Jacob is an engineer who loves 3D printing. He's also a farmer from New Mexico who initially joined the Space Crop team at KSC to share his expertise growing peppers for the PH-04 pepper experiment on the ISS. He worked there for 5 years, first as a student intern then as a contracted member of the NASA workforce. He has since moved back to New Mexico where he is pursuing his PhD at New Mexico State University in conjunction with the USDA extension office, while serving as a Mayordormo of the Acequias de los Herreras.
Christina is me! I was a postdoc at NASA KSC when I worked on this project. Now I'm a research associate with SyNRGE, LLC. I love growing plants in extreme environments, like space.
George (floating on left) with students using another glovebox to test a space surgery technology. Image from LinkedIn.
George is a professor at the University of Louisville School of Medicine who specializes in heart surgery. He has developed tools for surgery in space. This project would not have been the same without the use of his glovebox.
Gioia is a senior scientist at NASA Kennedy Space Center. She leads the Space Crop Production team.
Ye leads the Microgravity Simulation Support Facility at NASA Kennedy Space Center.
Trent was head of the NASA Tech Transfer office at KSC and is now a strategic manager in the Exploration Research and Development at KSC.
Matt was an intern who moved up to a civil servant in the Space Crop Production team at KSC. He tragically passed away in a car collision when speeder hit him when they ran a red light.

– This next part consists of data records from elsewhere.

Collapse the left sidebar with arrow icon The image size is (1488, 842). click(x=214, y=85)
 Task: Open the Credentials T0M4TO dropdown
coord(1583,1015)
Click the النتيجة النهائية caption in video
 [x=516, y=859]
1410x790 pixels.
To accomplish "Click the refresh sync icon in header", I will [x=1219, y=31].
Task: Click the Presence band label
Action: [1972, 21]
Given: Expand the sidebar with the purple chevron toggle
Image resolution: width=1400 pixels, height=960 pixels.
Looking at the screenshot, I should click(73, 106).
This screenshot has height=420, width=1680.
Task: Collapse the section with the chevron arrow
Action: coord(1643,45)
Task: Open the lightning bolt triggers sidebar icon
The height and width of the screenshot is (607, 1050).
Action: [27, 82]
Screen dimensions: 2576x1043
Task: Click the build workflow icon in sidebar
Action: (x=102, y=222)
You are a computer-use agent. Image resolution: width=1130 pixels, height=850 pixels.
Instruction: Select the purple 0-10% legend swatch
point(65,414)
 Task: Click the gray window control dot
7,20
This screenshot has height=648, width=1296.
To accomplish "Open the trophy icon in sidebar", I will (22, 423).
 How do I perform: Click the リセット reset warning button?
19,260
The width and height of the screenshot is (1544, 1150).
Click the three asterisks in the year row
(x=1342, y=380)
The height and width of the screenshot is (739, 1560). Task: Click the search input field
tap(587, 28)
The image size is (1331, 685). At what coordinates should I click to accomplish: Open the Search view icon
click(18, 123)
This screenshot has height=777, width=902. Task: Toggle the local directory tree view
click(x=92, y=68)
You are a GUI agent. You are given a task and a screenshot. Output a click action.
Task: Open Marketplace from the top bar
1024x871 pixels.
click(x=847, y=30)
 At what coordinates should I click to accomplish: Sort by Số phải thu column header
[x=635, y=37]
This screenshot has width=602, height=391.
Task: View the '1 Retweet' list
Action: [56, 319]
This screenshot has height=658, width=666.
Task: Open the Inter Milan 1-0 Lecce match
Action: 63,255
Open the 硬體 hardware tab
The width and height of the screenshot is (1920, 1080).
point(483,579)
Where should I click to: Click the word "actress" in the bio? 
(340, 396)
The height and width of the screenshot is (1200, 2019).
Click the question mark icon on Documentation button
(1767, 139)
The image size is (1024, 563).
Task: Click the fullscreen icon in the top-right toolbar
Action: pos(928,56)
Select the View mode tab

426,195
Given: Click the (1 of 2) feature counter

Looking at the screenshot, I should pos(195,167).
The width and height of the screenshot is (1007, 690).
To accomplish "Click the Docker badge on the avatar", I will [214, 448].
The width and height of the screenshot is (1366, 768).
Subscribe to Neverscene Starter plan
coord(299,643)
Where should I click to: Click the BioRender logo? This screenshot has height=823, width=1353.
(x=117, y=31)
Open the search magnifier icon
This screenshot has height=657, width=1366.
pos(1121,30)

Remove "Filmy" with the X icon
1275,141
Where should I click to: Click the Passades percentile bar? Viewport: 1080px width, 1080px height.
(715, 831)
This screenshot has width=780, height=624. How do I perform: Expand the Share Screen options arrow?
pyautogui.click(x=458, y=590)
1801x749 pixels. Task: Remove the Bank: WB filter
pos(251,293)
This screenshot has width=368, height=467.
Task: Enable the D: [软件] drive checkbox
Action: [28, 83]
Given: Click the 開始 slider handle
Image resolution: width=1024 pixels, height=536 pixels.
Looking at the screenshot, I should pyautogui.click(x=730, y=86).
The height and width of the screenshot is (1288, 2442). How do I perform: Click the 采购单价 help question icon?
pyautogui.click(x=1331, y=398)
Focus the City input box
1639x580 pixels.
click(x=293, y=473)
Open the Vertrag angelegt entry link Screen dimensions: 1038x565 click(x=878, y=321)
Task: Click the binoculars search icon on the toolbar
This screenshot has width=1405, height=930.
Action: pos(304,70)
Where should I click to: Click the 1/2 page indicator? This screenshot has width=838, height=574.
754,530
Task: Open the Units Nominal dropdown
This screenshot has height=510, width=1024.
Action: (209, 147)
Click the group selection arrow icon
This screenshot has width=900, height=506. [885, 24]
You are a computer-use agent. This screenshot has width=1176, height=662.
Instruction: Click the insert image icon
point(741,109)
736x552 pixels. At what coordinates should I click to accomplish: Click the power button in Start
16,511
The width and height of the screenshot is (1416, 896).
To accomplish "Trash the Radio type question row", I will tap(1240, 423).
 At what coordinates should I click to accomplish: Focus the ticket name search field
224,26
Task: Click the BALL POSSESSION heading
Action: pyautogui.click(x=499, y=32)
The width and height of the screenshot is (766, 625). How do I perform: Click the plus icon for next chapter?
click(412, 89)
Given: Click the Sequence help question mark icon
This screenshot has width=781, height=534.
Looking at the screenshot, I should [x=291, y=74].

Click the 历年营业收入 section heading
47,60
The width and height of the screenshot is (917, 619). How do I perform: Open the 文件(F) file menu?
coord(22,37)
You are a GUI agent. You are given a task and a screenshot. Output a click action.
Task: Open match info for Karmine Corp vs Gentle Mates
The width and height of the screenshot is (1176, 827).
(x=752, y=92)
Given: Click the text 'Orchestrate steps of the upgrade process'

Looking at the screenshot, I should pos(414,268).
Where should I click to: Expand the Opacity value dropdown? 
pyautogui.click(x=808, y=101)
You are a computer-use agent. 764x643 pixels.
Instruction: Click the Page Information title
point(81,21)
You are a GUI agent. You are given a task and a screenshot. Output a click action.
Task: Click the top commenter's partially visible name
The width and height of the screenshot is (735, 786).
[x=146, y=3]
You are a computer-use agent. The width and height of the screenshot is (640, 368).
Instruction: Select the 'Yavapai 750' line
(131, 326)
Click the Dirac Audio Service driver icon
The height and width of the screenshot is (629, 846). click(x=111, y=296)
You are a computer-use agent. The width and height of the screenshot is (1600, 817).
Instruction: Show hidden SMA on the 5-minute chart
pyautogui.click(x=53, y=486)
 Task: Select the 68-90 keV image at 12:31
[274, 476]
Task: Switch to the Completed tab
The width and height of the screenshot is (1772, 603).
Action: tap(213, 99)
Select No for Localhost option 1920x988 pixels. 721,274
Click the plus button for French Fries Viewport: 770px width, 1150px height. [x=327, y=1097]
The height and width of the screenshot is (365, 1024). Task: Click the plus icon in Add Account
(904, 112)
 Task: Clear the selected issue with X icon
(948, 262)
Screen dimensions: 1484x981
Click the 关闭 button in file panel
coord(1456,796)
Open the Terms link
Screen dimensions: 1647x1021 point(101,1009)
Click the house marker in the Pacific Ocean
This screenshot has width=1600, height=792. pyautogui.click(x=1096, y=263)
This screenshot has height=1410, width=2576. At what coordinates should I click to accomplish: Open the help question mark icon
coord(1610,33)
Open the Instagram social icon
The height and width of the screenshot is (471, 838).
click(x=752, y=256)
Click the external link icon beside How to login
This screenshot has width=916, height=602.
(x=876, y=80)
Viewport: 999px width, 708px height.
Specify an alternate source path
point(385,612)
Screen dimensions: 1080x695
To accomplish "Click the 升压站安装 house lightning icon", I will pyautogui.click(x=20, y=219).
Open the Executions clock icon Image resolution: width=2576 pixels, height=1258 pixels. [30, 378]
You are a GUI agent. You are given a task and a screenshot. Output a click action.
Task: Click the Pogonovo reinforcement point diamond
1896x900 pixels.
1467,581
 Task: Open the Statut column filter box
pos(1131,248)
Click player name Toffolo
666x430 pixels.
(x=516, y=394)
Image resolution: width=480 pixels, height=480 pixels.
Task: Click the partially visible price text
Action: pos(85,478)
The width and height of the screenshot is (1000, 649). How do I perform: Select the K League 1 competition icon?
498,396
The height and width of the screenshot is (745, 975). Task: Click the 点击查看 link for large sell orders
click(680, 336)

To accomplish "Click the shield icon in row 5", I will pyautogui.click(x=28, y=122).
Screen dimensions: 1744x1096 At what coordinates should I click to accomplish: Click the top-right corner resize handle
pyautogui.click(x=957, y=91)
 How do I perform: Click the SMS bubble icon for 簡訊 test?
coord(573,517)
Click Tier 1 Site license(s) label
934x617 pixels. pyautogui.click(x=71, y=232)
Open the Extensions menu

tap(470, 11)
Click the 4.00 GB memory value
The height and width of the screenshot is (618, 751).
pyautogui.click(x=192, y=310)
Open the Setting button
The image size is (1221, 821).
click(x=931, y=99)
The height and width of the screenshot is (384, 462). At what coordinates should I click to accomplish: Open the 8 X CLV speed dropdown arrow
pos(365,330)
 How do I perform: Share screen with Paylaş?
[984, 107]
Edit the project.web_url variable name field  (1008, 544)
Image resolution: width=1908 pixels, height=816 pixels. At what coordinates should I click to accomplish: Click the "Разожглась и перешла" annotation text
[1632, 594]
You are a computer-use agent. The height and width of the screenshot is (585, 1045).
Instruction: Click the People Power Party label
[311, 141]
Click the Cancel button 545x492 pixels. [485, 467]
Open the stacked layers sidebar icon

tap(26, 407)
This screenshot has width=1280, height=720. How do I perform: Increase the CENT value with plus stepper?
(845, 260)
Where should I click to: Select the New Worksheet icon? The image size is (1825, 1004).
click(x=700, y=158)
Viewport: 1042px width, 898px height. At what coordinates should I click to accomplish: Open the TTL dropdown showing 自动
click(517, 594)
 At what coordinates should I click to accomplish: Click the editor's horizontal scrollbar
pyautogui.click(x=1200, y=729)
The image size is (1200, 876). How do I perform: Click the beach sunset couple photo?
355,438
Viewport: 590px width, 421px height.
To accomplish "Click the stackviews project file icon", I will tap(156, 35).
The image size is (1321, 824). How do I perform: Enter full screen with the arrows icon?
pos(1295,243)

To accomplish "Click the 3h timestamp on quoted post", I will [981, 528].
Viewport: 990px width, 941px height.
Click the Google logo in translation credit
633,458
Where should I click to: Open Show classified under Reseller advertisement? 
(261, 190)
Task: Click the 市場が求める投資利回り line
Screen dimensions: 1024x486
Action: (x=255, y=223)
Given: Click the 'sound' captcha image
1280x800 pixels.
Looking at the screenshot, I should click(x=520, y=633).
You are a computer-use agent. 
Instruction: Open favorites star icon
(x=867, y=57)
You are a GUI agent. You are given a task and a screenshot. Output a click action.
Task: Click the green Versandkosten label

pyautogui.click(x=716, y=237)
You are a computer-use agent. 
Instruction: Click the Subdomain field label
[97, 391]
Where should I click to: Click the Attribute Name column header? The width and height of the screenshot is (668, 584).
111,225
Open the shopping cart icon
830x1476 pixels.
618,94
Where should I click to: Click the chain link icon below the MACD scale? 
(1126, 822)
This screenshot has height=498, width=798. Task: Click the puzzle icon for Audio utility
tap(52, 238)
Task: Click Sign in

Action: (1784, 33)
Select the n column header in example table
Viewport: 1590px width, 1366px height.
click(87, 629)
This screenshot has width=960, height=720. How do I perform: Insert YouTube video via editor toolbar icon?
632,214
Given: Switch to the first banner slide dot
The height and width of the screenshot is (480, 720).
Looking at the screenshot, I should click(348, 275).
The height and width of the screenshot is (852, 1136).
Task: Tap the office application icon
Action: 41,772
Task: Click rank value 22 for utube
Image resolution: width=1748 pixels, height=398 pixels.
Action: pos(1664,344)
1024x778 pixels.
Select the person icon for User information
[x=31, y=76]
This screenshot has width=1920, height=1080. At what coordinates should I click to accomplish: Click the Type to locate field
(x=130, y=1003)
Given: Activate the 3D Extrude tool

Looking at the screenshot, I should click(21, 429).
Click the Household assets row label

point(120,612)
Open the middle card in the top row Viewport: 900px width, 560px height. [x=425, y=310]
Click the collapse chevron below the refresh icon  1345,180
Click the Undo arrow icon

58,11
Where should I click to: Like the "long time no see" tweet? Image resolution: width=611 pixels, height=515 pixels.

He was going into work after dropping his children off at school. His work lives on.
Ren was a virtual intern with the Microgravity Simulation Support Facility at KSC. She went on to work in Controlled Environment Agriculture to feed people here on Earth. She currently lives in Arizona and is applying for grad school.
Chloe was a virtual intern in Space Crop Production. She finished her degree in Plant Science at North Carolina State University.
Mike was an intern in Space Crop Production. He went on to work as a horticultural engineer for Interstellar Lab.
Ray has now retired, but he was a senior scientist at NASA KSC working with Space Crop Production.
We had a wonderful time working on this project. We moved our hardware designs up through the NASA Tech Readiness Levels. We'll see when they get a chance to fly in space, but for now it's incredible seeing all of the educational benefits that came from this technology development.